- WORK TO COMPLETE:
Copy out the rows below verbatim, from the line containing "Where should I click to: Click" through the line containing "Looking at the screenshot, I should point(370,222).", and only those lines.

- SUPPLIED MATERIAL:
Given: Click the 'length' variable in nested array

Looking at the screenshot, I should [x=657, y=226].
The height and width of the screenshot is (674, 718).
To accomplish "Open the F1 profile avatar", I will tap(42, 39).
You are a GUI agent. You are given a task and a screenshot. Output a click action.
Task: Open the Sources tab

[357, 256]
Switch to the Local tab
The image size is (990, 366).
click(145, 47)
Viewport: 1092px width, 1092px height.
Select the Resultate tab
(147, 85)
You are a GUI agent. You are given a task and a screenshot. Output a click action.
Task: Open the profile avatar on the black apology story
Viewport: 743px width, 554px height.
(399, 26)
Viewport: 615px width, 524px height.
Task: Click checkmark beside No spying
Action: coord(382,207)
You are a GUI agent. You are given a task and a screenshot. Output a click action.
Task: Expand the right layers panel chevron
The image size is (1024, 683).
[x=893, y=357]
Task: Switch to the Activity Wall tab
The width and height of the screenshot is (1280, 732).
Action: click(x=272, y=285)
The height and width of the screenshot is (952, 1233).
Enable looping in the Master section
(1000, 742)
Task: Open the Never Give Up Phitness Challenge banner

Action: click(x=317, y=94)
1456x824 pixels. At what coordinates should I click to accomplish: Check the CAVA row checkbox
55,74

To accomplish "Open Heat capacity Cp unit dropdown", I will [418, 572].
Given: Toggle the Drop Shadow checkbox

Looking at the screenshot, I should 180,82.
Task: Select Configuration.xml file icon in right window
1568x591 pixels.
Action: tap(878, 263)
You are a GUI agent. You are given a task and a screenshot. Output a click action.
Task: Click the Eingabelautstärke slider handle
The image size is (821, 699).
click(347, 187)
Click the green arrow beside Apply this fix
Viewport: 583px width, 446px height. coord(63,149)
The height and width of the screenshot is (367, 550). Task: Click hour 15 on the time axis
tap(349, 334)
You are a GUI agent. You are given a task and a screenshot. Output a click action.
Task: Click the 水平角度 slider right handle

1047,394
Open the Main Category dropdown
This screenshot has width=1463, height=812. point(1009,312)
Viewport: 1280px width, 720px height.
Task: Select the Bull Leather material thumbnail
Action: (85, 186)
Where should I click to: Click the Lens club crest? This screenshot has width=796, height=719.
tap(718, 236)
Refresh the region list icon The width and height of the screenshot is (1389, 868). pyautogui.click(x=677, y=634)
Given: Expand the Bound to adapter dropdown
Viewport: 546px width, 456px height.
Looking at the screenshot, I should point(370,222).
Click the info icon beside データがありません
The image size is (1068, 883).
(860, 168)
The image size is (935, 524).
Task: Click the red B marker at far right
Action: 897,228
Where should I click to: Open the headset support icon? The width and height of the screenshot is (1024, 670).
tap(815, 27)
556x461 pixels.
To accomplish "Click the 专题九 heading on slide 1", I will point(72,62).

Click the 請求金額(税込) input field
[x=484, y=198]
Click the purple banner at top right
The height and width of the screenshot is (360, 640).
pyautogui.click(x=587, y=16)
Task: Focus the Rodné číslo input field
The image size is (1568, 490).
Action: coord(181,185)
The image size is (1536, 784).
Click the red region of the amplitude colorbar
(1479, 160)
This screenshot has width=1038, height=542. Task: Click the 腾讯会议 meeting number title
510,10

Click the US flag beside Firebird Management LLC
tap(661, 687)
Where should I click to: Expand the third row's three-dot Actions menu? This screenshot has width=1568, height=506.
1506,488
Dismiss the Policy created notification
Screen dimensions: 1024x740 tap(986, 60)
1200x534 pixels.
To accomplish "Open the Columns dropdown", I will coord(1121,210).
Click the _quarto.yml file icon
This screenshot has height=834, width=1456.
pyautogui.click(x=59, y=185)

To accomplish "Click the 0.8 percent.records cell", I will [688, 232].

- COMPLETED TASK:
Where should I click to: Click the Lens club crest? This screenshot has width=796, height=719.
tap(718, 236)
Refresh the region list icon The width and height of the screenshot is (1389, 868). pyautogui.click(x=677, y=634)
Given: Expand the Bound to adapter dropdown
Viewport: 546px width, 456px height.
Looking at the screenshot, I should point(370,222).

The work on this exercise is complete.